▼

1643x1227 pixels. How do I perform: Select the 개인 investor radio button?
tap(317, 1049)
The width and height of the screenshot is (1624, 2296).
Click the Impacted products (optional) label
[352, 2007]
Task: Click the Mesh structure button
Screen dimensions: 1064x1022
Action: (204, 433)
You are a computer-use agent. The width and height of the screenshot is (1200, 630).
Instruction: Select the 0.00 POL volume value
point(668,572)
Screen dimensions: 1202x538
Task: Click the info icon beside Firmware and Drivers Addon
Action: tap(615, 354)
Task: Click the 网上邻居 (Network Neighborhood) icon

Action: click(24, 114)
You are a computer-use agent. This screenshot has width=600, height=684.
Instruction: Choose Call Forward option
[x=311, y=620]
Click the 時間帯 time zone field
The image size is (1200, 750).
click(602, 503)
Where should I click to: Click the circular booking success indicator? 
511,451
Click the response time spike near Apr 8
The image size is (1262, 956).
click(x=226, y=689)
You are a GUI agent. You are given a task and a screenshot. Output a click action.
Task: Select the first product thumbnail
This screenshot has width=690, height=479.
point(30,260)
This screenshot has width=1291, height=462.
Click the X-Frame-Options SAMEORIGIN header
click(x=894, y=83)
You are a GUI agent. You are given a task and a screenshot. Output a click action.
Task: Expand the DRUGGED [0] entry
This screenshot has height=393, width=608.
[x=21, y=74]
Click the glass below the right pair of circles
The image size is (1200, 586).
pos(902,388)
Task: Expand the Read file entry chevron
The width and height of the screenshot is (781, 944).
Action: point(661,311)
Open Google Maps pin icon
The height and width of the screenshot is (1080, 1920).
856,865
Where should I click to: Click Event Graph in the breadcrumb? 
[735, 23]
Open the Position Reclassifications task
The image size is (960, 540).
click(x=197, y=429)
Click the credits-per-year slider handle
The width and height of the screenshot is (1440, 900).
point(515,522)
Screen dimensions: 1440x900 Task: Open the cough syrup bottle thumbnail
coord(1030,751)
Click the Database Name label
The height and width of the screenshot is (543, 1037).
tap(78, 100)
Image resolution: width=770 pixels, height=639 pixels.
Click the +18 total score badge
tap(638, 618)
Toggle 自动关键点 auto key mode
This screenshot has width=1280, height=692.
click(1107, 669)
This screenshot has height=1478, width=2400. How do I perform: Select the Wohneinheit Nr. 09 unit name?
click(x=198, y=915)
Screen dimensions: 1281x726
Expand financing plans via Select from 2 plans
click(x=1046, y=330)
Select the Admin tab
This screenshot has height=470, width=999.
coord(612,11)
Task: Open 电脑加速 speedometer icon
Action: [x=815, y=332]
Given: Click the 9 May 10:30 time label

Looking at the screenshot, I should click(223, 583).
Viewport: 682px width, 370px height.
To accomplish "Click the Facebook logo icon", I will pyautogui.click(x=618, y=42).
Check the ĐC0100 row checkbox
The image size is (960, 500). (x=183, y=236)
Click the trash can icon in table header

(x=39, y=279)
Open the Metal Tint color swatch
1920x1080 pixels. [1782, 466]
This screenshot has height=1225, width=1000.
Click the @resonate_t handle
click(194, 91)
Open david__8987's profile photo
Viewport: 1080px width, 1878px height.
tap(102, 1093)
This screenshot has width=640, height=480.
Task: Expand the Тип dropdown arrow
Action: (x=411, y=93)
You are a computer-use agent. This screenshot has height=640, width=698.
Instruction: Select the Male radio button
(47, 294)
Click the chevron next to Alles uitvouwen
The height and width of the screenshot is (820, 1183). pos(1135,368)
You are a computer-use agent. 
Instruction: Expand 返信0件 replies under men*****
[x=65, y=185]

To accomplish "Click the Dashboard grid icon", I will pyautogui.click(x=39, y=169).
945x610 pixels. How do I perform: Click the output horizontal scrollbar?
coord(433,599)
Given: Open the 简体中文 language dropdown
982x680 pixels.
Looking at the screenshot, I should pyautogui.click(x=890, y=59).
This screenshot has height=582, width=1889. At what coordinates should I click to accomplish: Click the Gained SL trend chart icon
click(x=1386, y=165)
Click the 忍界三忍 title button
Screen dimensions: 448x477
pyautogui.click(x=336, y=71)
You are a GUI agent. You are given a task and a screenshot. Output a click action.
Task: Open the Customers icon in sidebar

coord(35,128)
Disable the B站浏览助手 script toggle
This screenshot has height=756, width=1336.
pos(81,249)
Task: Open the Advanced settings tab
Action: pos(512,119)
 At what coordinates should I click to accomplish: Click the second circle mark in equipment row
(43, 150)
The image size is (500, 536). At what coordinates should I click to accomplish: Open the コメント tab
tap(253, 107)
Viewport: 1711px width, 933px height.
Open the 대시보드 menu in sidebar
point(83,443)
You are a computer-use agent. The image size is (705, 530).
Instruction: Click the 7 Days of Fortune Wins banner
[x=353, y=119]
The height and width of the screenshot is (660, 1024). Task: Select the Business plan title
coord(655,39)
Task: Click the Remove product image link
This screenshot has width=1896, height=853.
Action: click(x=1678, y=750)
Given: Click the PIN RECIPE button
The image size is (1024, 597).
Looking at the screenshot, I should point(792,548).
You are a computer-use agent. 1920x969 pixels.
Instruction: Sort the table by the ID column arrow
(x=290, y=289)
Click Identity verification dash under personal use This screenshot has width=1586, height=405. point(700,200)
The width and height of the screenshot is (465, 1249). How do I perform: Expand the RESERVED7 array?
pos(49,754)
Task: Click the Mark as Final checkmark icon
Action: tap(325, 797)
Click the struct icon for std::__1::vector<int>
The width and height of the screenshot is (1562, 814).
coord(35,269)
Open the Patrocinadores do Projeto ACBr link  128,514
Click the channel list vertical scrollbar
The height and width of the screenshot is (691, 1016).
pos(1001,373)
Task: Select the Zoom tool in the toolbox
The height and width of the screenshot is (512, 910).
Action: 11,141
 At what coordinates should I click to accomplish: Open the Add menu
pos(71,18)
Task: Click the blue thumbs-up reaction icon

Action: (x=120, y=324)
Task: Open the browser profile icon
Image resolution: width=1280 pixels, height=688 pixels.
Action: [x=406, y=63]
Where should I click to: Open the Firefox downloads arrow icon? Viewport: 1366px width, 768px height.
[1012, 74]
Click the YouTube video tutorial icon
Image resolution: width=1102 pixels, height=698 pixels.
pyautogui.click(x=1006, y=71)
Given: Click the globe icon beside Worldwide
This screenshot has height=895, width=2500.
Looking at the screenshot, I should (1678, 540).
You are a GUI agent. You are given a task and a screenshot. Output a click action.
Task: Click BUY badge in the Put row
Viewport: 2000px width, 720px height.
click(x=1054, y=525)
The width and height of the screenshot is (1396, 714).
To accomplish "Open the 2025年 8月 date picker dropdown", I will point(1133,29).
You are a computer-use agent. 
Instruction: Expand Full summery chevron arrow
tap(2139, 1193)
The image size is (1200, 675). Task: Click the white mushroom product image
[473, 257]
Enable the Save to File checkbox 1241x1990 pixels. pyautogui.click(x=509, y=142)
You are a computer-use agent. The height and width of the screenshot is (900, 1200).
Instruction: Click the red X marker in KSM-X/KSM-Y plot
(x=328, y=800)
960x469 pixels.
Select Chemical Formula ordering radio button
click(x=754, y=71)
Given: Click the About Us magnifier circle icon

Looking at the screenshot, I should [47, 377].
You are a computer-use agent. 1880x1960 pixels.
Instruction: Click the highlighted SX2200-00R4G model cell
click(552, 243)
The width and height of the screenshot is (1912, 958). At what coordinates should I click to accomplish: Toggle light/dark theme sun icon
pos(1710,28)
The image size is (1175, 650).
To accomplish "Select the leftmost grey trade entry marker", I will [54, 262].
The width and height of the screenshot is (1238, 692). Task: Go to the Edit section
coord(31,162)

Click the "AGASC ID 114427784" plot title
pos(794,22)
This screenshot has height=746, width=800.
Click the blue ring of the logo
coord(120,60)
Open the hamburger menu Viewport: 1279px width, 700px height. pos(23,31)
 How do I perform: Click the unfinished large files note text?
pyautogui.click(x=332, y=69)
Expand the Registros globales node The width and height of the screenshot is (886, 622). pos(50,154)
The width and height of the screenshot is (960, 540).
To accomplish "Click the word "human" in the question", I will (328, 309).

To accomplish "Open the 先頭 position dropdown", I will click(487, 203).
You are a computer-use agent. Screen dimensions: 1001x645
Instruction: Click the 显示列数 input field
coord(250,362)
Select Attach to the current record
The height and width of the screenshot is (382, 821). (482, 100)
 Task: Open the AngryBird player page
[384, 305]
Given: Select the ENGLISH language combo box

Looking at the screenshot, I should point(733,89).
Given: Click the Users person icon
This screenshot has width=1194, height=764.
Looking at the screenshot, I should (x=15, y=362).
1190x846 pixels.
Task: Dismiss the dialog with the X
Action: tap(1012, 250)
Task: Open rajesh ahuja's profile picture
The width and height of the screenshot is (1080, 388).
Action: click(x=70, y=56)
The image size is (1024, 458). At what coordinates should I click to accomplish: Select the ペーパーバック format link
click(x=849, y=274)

▲

Problem description ::
The response should consist only of the lines running from the one that contains "Task: Open the AngryBird player page" through the end of the material, repeated exactly.

Output for this exercise ::
 Task: Open the AngryBird player page
[384, 305]
Given: Select the ENGLISH language combo box

Looking at the screenshot, I should point(733,89).
Given: Click the Users person icon
This screenshot has width=1194, height=764.
Looking at the screenshot, I should (x=15, y=362).
1190x846 pixels.
Task: Dismiss the dialog with the X
Action: tap(1012, 250)
Task: Open rajesh ahuja's profile picture
The width and height of the screenshot is (1080, 388).
Action: click(x=70, y=56)
The image size is (1024, 458). At what coordinates should I click to accomplish: Select the ペーパーバック format link
click(x=849, y=274)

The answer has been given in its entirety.